As he jostled in his family’s wagon, driving young John back to his regiment, Sam felt no great love for the “darkies.” He was for the Union because his father was for the Union, but something made him send the wagon home with a friend and join the army on the spot.

His mother nearly swooned, his girl looked “the most completely beaten” and his father, well, his father was spitting mad (as Sam suspected he would be). Now the home duties would fall squarely on the shoulders of Amos just coming of age! When before Sam had even seen a bullet he came down with the measles his father sent a pissy letter insinuating Sam was more a burden to the war effort than a help.

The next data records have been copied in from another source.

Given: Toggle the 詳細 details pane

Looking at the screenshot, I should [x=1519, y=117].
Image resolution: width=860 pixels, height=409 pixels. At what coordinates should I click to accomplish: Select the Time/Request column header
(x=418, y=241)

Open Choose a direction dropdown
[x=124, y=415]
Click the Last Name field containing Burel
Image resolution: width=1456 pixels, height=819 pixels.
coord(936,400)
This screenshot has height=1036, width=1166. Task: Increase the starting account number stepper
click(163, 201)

Sam stood firm and while being nursed to health by a kindly old “darkie” in what was once a bawdy house, he must have smiled as he read the next more contrite letter from home about the entire Evans family suffering under the measles.

The Shirker, Winslow Homer

The Shirker, Winslow Homer

Sam was no shirk.  His first chance at bat, he coolly killed a rebel sneaking around camp before the Battle of Shiloh. When his comrades pulled back at the real fighting a few days later he didn’t notice and kept shooting. He wrote home saying he’d been scratched in the battle only later admitting to being shot. “A little wound does not amount to a hill of beans.”

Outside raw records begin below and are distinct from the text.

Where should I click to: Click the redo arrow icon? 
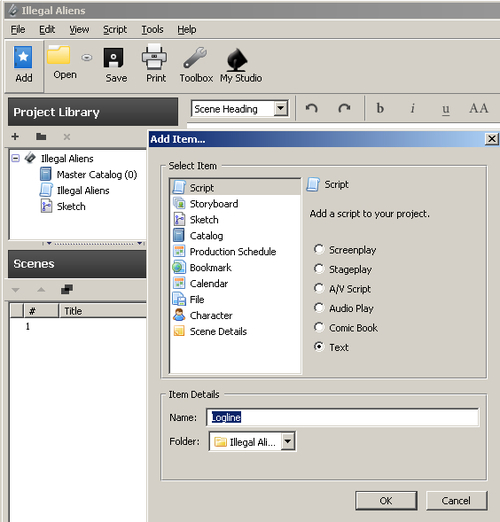coord(344,108)
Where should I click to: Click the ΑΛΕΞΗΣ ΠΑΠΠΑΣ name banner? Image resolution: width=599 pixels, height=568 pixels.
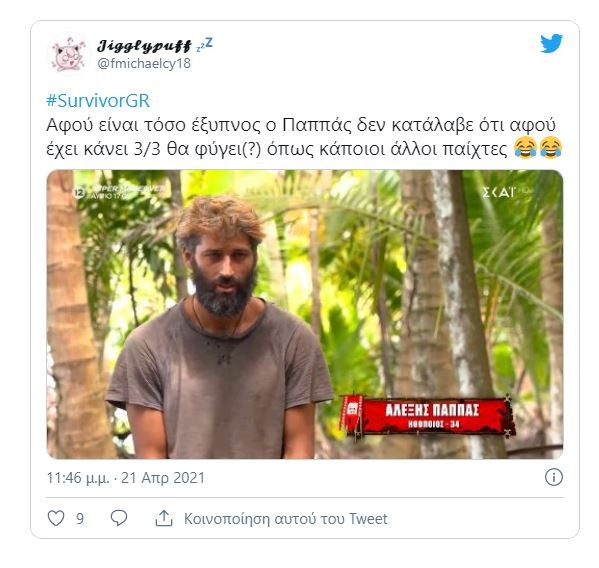(429, 415)
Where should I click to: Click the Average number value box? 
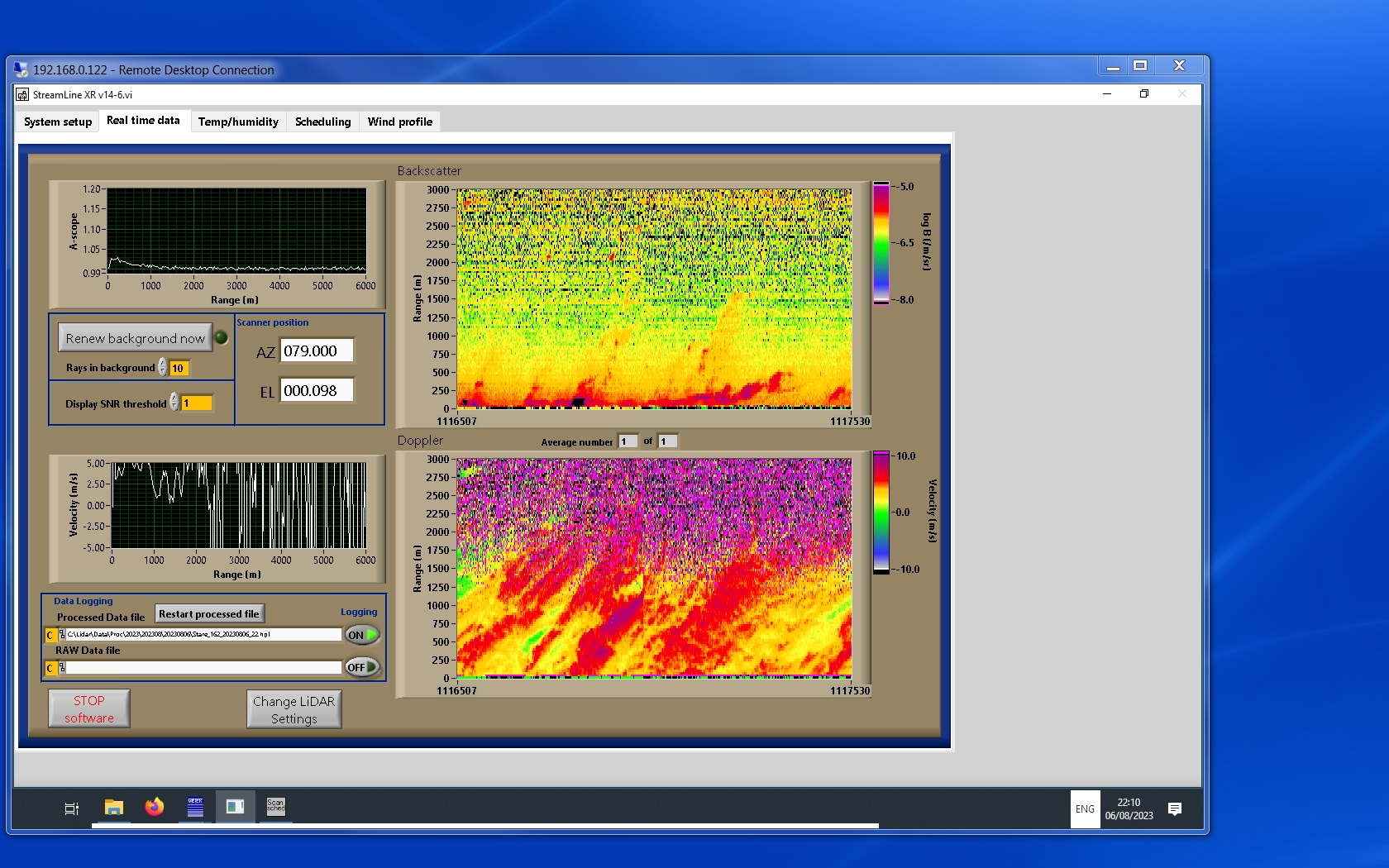(628, 441)
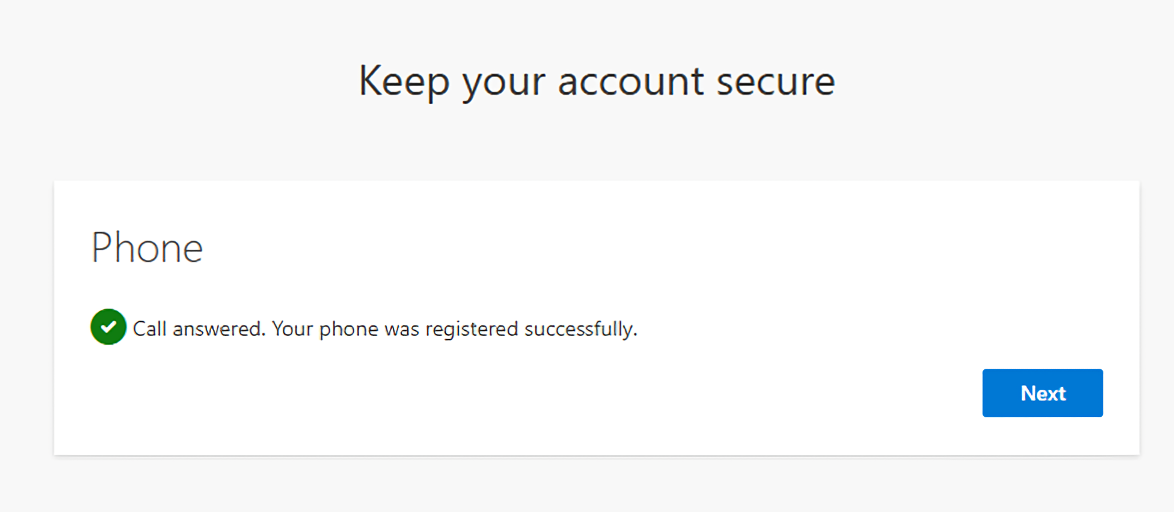Click the "Next" label text on the button

pyautogui.click(x=1043, y=393)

As word of Sam’s great bravery and upbeat attitude made it home to Father, the older man’s hurt attitude toward his son softened into pride. Father quipped to son that much disease and affliction seemed to attack men in the community aged 18-45 preventing them from joining the brave boys at the front. Sam surely smiled at his father’s subtle compliment.

The higher-ups noticed Sam, too. They plucked him out for an assignment that would test his relationship to Father: How would Sam like to be promoted to lieutenant in a newly formed black regiment? First the hard swallow. Sam took note that his time in the military had changed his once ambivalent feelings toward black people (he’d once called a Republican friend a ‘Negroamus’). His views, like the views of many other white Americans had ‘evolved.’ There was no freedom for anyone if there was no freedom for the slave.

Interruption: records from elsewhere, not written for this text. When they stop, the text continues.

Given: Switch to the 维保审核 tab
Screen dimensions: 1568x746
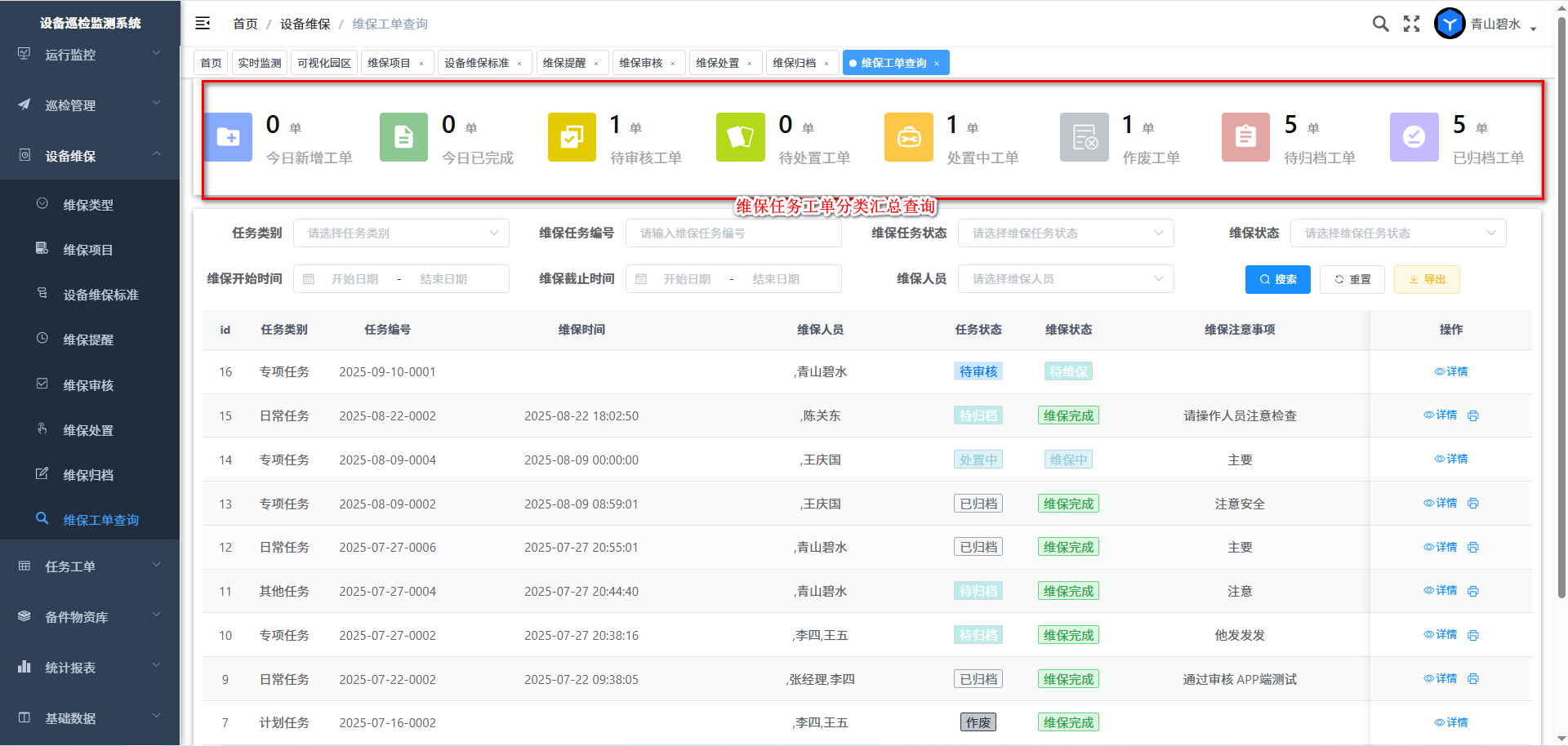Looking at the screenshot, I should [641, 63].
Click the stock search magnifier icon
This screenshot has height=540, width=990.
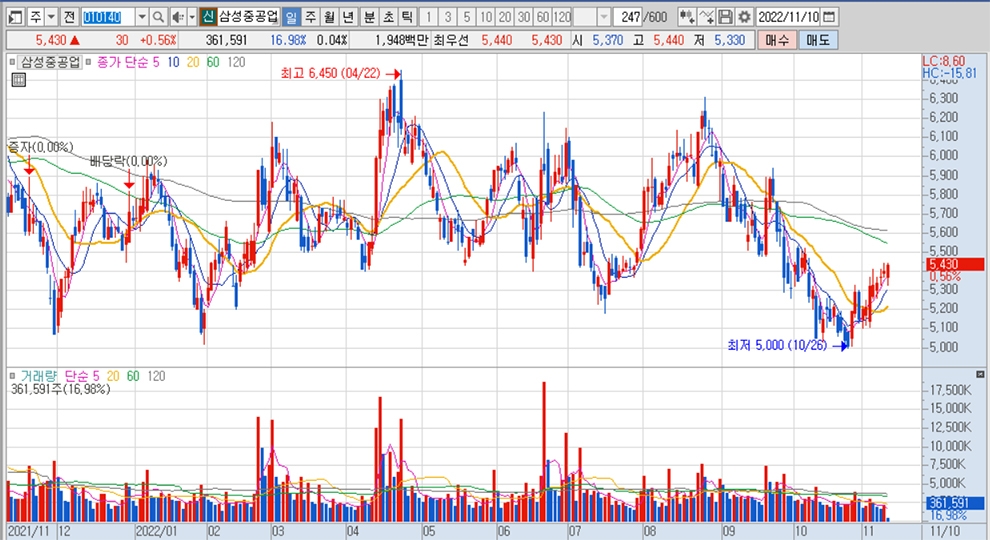[158, 17]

amerikaanse-burgeroorlog-winslow-homer-7Sam assumed at first that the men in his regiment would be inferior soldiers. He assured his father by saying it would be better to sacrifice black soldiers than white. This did not assure his father who acidly wrote that his son had sunk to a new low and hinted he’d be ashamed to tell friends and neighbors. “I’d rather clean out s–t houses . . . than take your position with pay.”

Stung, Sam wrote back, “So willing to accept a degraded position! The fact is you have never marched so far with a heavy load and sore feet as I, and have never noticed so plainly the privileges of a commissioned officer’s . . . Although you have rated me very low I think you are mistaken.” Sam continued even after this to write home.

Father soon wrote back chastened. He feared an officer leading a black regiment would be targeted. Neighbors didn’t shun the family for Sam’s actions. As the mood of the country changed, Sam’s bravery (and the bravery of the black soldiers) was celebrated. Even Father got active.

Once Sam sent a very tanned photo of himself home and quipped he was much suited for the regiment he was in. His men impressed him and did well. His father may have feared for his son’s life, but this is what Sam said: “If a man is a true Christian he can be but a brave man. We should meet danger in the full consciousness of its presence {fear of God} –calmly, steadily unfalteringly . . .one must be really honorable . . .A man with the assurance in his own breast that God has forgiven him is not afraid to die.”

By war’s end Father proudly worked and voted for the passage of the Thirteenth Amendment of the Constitution and what of Sam? In 1867 he married a Margaret Shelton and had 8 children. He lived out his days in Ohio, never getting rich or being poor. His father adored him even more and he adored his father.

*****I am indebted to Joseph T. Glatthaar for writing the essay Duty, Country, Race and Party: the Evans family of Ohio published in the book: THE WAR WAS YOU AND ME. This post is a summary of his wonderful work.